The nettle beer came down with an acetobacter infection. This is not a surprise because fermentation conditions almost encouraged it. When I made the beer, I was out of carboys after making a Newcastle Brown ale clone. Under the circumstances I used a 5-gallon bucket. Normally these vessels can make great beer, however none of my buckets have lids. I improvised a “seal” with some plastic wrap. The beer was okay when I added dry hops to it a week after fermenting and I suspect opening the seal introduced the infection.
In the interest of Science I have a few ounces of the witch’s brew in my cup and take furtive sips to get a taste for how the beer may have turned out. My eyes are a little watery. It isn’t balsamic strength, still very much a vinegar. All the alcohol became acetic acid but there is a underlying malt taste and something else which I can only attribute to the nettles. Sandwiched between the initial vinegar sourness and the finishing vinegar bite is a vegetal-peppery note that reminds me of the brew day. Hop bitterness is non-existent and there is a softness to it that you don’t get when consuming straight vinegar, which I do on occasion.
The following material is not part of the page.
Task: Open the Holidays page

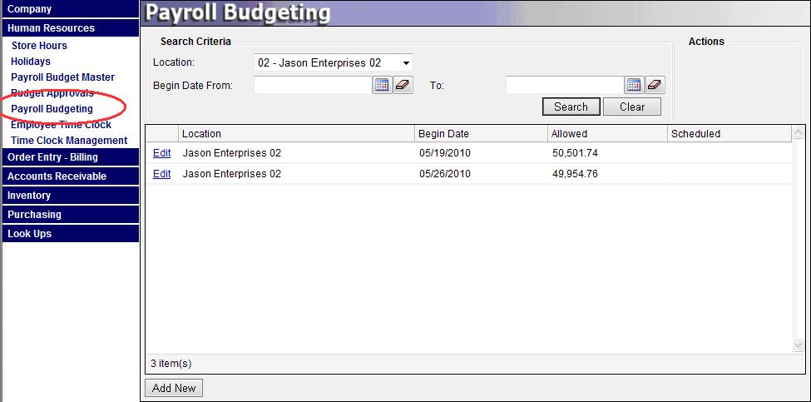Action: pos(31,62)
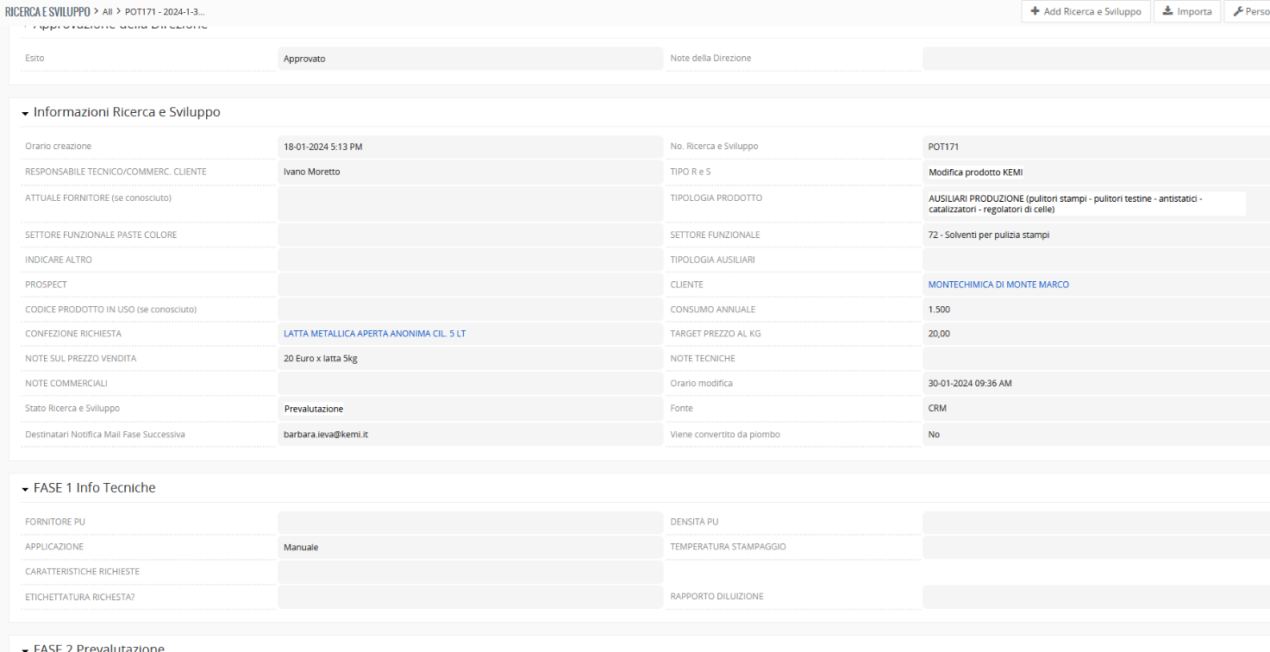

It was an experiment that failed. The follow-up experiment will improve it. Things I will change:
- A proper lauter – I strained my grains through a colander.
- Closed fermentation.
- Nettles at knockout instead of the boil.
Most teas are steeped and adding leaves to boiling water can bring out bad flavors. Doing a full boil, then adding the nettles after removing the flame will better simulate this.